Contents of the invention

The invention combines inverse emulsion polymerization and solution polymerization to synthesize a quasi-interpenetrating polymer network composed of a hydrophilic polymer with a separation function and a polymer with a self-coating function, and then introduces gold nanoparticles into the polymer.

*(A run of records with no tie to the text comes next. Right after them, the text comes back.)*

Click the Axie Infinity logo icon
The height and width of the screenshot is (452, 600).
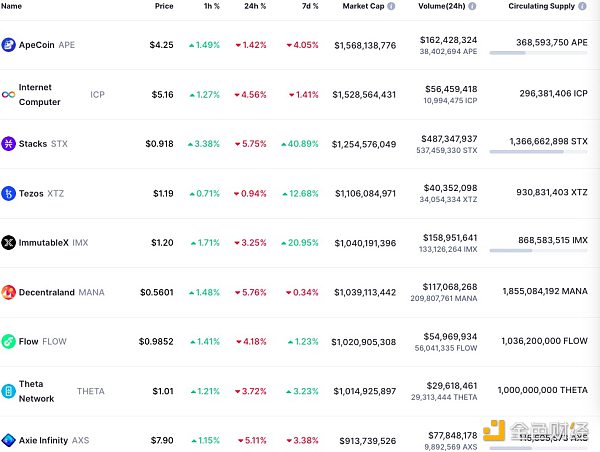point(9,440)
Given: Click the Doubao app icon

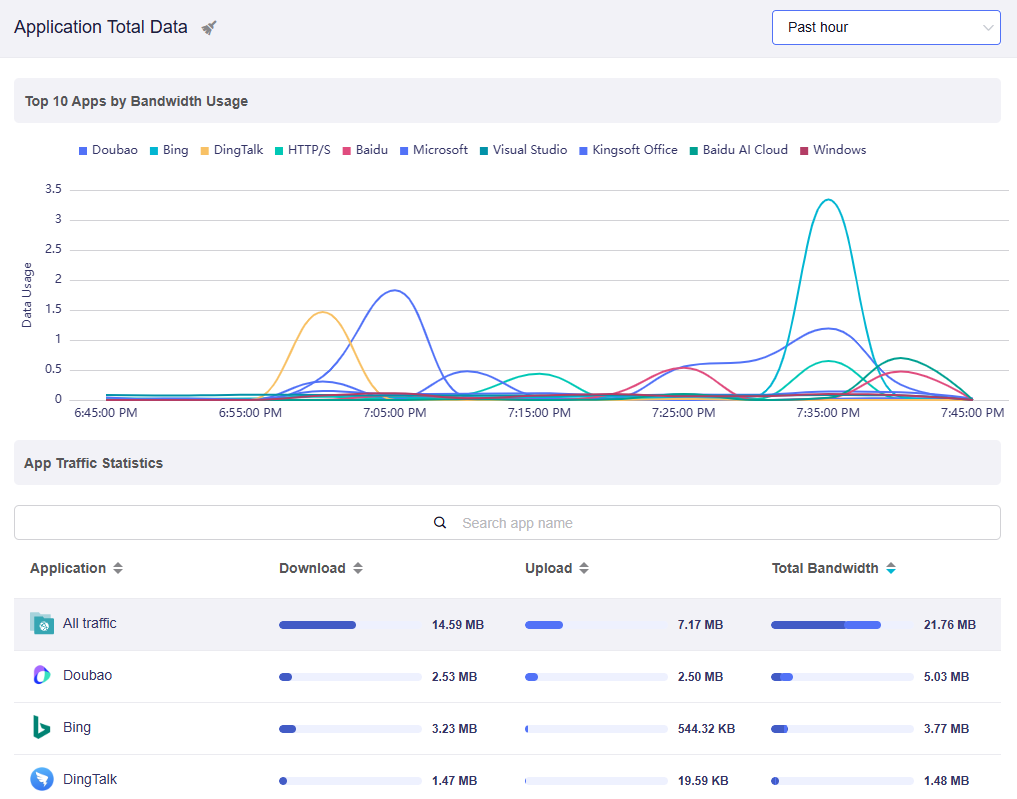Looking at the screenshot, I should click(x=42, y=676).
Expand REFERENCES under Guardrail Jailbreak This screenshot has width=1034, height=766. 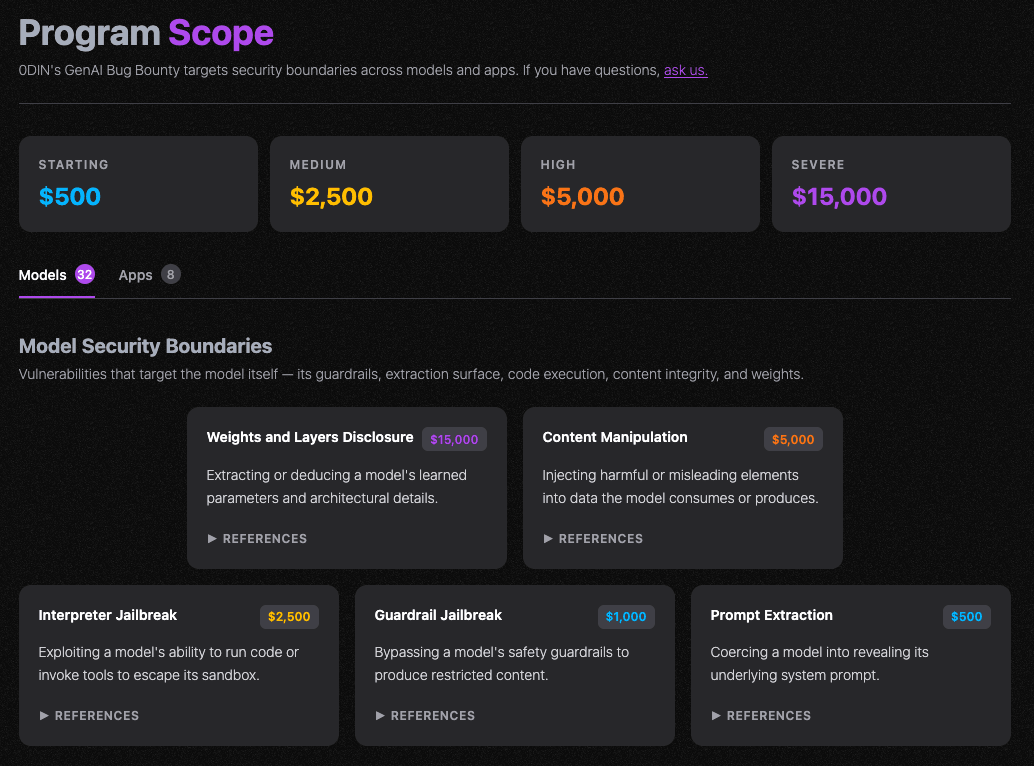(425, 715)
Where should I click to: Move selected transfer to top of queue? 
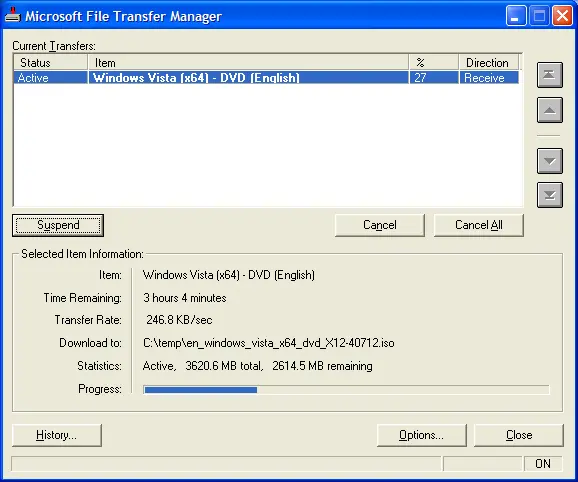point(550,75)
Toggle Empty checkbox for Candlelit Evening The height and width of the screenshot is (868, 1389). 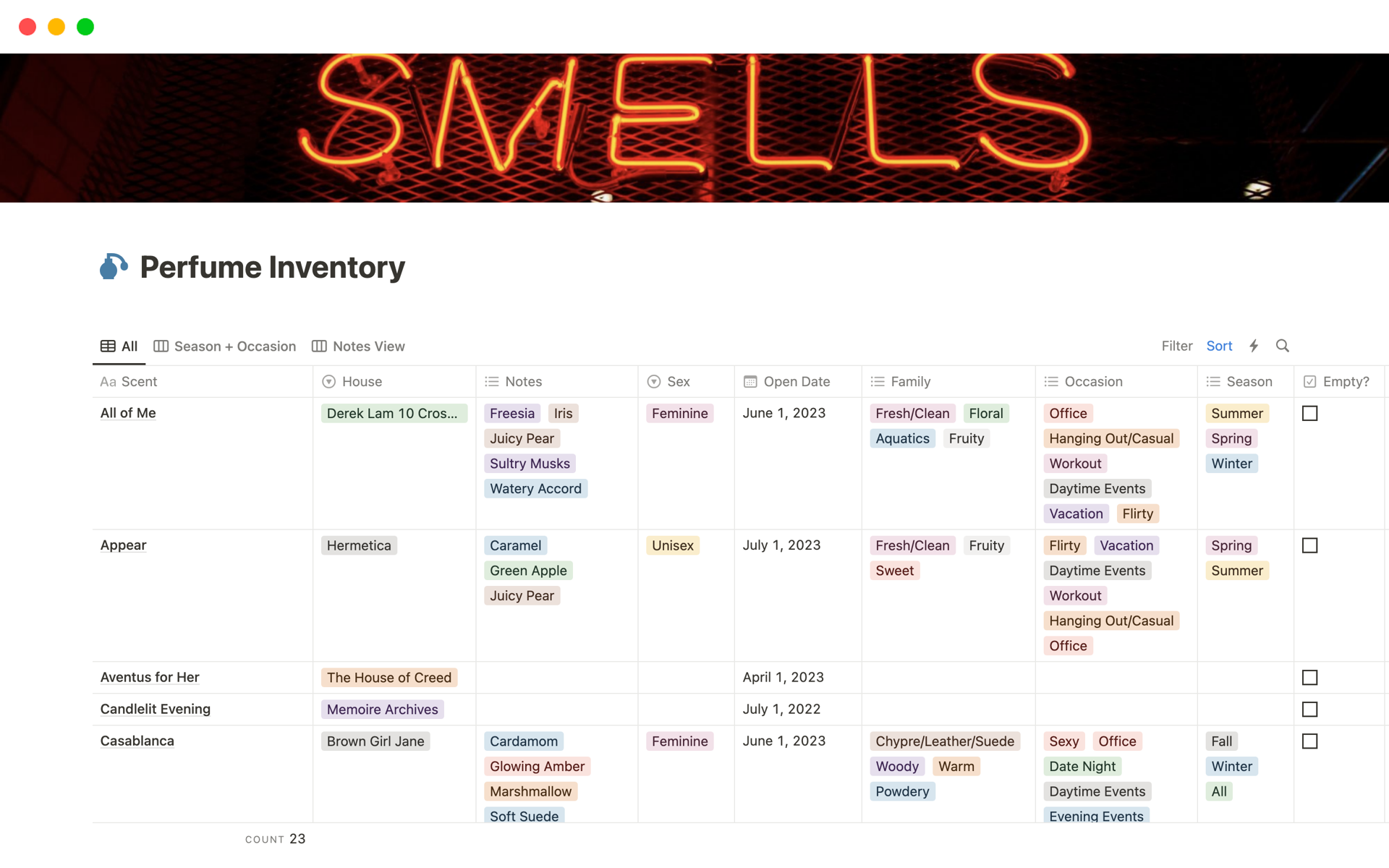[x=1311, y=709]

The purpose of the present invention is to provide a polymer/gold nanoparticle composite medium for DNA sequencing by capillary electrophoresis. This composite medium can sort DNA bases in an empty capillary at a low viscosity and dissolve in buffer The service life of the composite medium in the solution is extended, and the step of coating the inner wall of the capillary is omitted, which greatly simplifies the column making process; gold nanoparticles can form physical cross-linking points in the quasi-interpenetrating polymer network, which strengthens the separation process The effectiveness of the polymer network formed in the medium makes up for the defect that the molecular weight of the polymer in the separation medium is not too high, so that the separation medium obtained has low viscosity, self-coating function, and can form an efficient polymer network to improve DNA Speed and efficiency of isolation and DNA sequencing.

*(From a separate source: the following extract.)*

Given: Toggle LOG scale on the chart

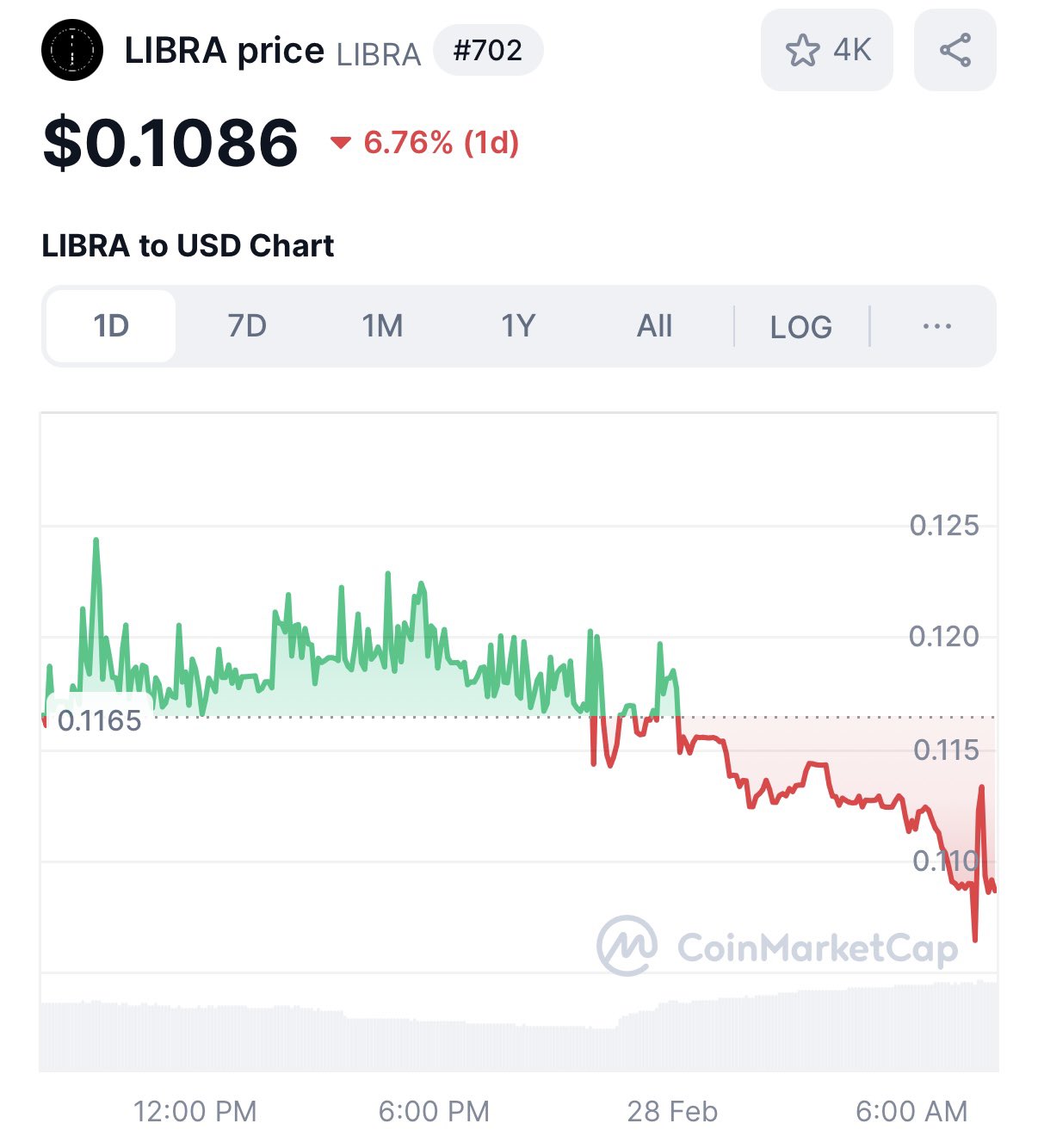Looking at the screenshot, I should [800, 327].
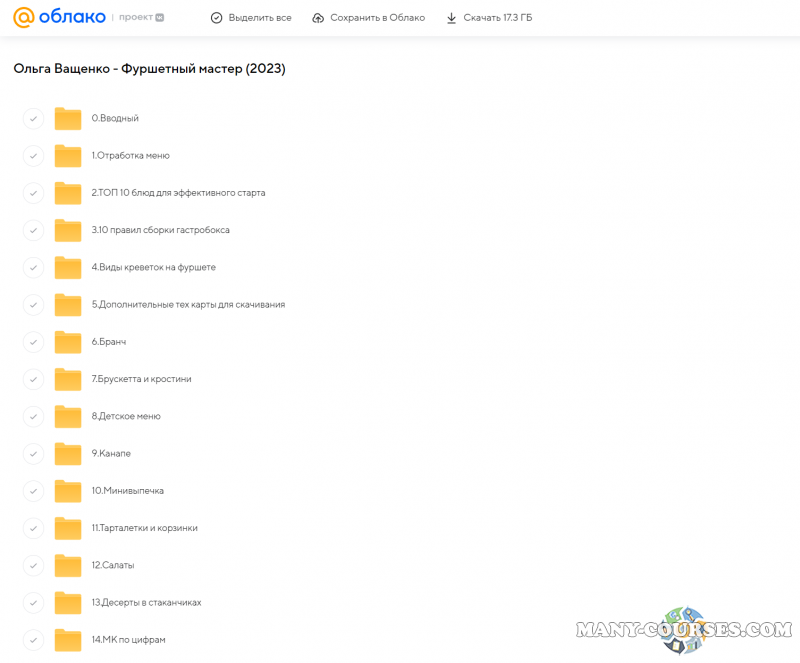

Another object of the present invention is to provide a method for preparing a polymer/gold nanoparticle composite medium for capillary electrophoresis DNA sequencing.

Realize the technical scheme of the present invention:

The invention provides a polymer/gold nanoparticle composite medium for capillary electrophoresis DNA sequencing, which is composed of a quasi-interpenetrating polymer network and gold nanoparticles, and is characterized in that the viscosity-average molecular weight of linear polyacrylamide: 0.9× 10 ⁶ ~3.5×10 ⁶ Da, acrylamide:N,N-dimethylacrylamide=10:1~100:1 (molar ratio), Au diameter is 10~65nm, per gram of polymer/gold nanoparticle The Au content in the composite medium is 20-1200 μg, the buffer solution concentration of the polymer/gold nanoparticle composite medium used for DNA sequencing is 2.0%-3.0%, and the viscosity-average molecular weight of linear polyacrylamide is preferably 3.0×10 ⁶ Da .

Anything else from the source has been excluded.